3.5 Fed-batch characterization in carbon-limiting conditions

Currently, fed-batch cultivation is the most widely used operational mode for RPP, since it allows to reach higher cell densities and product titers in a controlled environment. More specifically, a pseudo-stationary state is achieved when implementing an exponential feeding profile that controls and maintains a constant µ, working under carbon-limiting conditions (García-Ortega et al., 2019). To characterize PDH-C performance under these controlled conditions and according to the shake-flask results, a fed-batch cultivation was carried out at a low constant µ of 0.025 h⁻¹. As a benchmark, two fed-batch cultivations at high (0.15 h⁻¹) and low (0.025 h⁻¹) µ were performed with GAP-C, considering the high µ cultivation as the optimal strategy for P_GAP in terms of productivity (Nieto-Taype et al., 2020).

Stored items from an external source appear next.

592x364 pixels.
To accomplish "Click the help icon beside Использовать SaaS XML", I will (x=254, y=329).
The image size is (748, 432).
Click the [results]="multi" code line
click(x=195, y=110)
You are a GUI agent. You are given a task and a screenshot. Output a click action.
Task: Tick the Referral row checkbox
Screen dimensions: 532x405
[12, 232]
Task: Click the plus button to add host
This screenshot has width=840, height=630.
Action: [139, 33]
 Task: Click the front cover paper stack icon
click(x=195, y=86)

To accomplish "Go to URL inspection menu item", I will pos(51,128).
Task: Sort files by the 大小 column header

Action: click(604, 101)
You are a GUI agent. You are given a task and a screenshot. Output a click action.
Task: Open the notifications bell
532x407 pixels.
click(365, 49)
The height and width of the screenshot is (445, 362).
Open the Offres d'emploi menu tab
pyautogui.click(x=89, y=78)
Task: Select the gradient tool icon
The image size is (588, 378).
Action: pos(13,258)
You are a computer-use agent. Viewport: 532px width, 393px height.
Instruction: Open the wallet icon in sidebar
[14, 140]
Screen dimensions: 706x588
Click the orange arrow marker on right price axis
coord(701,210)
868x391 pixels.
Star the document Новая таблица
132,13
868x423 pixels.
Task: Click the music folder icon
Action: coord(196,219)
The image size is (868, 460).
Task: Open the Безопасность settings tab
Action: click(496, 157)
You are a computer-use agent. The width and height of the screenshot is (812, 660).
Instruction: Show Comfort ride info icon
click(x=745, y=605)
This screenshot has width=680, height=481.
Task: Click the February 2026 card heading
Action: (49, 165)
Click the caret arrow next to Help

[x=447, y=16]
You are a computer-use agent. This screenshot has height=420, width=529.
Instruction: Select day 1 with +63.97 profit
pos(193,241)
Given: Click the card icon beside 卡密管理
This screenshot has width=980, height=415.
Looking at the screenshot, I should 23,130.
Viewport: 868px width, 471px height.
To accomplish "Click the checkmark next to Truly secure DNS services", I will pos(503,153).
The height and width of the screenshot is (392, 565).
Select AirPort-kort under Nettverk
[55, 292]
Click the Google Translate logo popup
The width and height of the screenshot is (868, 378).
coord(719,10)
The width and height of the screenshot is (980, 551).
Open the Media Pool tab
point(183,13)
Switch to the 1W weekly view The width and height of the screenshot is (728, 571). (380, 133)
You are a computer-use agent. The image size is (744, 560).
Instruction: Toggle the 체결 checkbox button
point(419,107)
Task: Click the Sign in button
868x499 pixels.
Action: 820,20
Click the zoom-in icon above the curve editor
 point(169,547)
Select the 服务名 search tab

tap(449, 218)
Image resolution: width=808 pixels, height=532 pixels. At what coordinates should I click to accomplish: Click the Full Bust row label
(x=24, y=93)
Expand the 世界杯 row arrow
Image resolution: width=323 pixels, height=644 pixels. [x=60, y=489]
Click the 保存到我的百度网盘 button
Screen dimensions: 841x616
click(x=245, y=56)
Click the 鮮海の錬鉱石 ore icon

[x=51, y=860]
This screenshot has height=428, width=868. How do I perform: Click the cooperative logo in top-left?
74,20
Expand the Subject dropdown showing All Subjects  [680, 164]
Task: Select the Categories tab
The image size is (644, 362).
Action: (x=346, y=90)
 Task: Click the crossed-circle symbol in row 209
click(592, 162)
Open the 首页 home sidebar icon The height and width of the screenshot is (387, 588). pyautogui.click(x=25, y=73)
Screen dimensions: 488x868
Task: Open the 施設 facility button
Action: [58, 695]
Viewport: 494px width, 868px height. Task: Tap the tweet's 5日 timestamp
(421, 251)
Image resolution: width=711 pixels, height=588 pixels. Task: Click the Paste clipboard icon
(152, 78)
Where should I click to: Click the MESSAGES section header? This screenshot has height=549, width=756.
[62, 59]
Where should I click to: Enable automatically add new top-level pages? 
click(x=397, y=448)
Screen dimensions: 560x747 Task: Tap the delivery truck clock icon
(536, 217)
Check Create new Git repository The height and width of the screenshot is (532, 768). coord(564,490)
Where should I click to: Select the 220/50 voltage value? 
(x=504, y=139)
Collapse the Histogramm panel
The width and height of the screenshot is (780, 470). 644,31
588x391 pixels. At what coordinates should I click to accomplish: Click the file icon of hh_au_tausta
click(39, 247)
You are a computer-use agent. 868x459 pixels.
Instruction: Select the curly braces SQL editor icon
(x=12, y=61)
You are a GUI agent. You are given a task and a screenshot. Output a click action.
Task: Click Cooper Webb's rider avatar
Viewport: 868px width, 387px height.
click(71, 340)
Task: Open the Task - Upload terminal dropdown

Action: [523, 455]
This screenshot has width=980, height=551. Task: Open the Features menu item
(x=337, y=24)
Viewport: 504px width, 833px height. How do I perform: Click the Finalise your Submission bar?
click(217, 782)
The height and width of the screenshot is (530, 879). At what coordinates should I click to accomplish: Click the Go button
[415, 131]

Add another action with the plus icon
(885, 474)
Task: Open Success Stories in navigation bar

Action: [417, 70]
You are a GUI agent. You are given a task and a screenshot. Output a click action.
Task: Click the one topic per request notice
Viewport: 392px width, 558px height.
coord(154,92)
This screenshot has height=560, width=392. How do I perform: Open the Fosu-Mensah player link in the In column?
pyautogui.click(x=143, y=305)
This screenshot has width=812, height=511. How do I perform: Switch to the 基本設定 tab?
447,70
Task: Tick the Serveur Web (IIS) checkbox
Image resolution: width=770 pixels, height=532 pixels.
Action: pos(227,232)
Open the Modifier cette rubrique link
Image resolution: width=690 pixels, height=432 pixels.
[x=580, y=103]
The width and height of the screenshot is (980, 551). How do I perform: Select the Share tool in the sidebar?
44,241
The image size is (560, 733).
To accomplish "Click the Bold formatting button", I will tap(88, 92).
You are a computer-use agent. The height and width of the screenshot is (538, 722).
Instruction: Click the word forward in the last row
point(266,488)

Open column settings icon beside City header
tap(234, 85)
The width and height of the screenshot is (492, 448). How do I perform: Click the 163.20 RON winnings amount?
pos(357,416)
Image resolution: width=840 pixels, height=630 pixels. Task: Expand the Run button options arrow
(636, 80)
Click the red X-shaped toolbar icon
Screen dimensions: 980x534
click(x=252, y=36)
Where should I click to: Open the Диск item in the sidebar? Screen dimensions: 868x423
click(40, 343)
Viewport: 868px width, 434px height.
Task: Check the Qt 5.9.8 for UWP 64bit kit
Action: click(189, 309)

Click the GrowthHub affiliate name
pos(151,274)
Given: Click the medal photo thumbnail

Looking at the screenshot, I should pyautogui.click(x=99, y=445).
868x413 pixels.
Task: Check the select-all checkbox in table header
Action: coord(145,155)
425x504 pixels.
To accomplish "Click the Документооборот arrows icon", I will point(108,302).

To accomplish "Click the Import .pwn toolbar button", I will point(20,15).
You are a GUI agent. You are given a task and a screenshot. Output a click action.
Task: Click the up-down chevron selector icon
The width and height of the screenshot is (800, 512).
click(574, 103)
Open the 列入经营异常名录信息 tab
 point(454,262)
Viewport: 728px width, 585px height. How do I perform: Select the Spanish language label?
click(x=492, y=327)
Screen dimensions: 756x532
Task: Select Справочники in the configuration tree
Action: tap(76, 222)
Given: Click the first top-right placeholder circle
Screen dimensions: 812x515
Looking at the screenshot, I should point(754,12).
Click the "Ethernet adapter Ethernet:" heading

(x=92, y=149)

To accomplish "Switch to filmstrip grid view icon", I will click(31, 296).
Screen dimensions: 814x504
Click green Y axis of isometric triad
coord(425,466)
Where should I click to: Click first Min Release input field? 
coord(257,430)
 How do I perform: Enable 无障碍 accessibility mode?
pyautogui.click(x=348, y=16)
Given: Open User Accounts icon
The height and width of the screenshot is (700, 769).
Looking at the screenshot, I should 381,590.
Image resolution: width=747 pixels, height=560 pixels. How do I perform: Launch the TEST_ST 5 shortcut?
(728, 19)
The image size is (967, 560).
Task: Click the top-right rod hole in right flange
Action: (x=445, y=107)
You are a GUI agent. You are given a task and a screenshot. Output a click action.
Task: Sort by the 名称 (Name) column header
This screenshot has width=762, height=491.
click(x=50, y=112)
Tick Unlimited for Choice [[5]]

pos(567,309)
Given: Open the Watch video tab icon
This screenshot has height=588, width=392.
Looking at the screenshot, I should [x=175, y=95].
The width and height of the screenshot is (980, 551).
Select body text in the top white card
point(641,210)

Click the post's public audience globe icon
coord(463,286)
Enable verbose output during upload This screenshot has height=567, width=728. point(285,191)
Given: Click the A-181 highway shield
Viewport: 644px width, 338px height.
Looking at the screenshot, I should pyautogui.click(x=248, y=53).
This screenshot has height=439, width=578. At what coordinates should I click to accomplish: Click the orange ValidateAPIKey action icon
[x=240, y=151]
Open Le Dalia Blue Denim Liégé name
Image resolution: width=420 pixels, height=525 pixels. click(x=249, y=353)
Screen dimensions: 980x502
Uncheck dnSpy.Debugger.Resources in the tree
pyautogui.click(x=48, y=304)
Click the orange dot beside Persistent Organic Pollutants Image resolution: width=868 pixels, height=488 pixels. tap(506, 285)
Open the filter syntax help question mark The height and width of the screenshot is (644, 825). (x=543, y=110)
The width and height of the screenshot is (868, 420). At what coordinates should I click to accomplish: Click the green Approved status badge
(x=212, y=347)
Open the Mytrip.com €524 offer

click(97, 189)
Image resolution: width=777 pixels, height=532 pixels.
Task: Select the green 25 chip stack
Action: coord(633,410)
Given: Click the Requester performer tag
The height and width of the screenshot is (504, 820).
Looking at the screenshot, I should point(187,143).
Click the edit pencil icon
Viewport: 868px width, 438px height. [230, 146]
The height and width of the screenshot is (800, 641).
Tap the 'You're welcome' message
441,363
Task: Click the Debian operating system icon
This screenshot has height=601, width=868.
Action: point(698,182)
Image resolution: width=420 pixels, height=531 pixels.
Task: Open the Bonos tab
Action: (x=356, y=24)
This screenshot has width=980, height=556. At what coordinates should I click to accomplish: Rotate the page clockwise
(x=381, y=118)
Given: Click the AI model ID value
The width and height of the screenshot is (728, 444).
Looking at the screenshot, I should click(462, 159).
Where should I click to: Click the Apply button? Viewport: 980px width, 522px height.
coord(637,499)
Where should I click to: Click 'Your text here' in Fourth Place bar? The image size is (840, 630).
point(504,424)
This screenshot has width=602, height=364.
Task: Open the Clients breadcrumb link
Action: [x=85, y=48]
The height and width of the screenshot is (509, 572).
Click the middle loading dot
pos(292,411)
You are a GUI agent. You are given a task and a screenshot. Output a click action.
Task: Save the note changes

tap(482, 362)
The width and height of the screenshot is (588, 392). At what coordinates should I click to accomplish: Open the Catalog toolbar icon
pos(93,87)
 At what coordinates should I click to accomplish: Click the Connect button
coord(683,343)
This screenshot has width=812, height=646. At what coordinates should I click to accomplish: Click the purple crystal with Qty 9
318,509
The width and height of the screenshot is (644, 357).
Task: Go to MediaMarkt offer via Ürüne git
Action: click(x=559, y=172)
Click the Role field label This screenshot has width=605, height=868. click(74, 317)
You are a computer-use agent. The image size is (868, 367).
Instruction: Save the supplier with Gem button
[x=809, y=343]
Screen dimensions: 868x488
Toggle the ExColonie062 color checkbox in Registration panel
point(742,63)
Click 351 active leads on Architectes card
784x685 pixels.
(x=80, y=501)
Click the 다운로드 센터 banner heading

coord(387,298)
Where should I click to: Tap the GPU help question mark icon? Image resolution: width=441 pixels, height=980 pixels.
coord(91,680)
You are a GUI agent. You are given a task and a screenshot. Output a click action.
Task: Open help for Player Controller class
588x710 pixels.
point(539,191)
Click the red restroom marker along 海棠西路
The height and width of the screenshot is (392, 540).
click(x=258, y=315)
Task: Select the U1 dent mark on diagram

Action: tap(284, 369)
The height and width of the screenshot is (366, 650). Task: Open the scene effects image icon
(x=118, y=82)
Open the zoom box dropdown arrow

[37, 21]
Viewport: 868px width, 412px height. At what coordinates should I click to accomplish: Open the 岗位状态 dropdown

As expected, biomass production increased exponentially over time and in agreement with the set-point µ (Figure 4), reaching a DCW of almost 80 g L⁻¹ in all fed-batch cultivations. As can be observed in Table 1, GAP-C at low μ and PDH-C presented the same q_S, while GAP-C at high μ had a greater one in agreement with the target μ. Moreover, all key parameters that are related to the physiological state of the cultivation were consistent with the ones obtained in chemostat cultivations performed with GAP-C and the other isogenic clones producing CalB, such as PDF-C and UPP-C (Garrigós-Martínez et al., 2021). These similarities suggested that CalB production with the new promoter P_DH did not alter the physiological state of the cultivation.

FIGURE 4. Biomass and CalB titer time-course of carbon-limiting fed-batch cultivations with PDH-C at low µ (0.025 h^-1) and GAP-C at high (0.15 h^-1) and low µ (0.025 h^-1). The errors bars represent the standard deviation of the measurements.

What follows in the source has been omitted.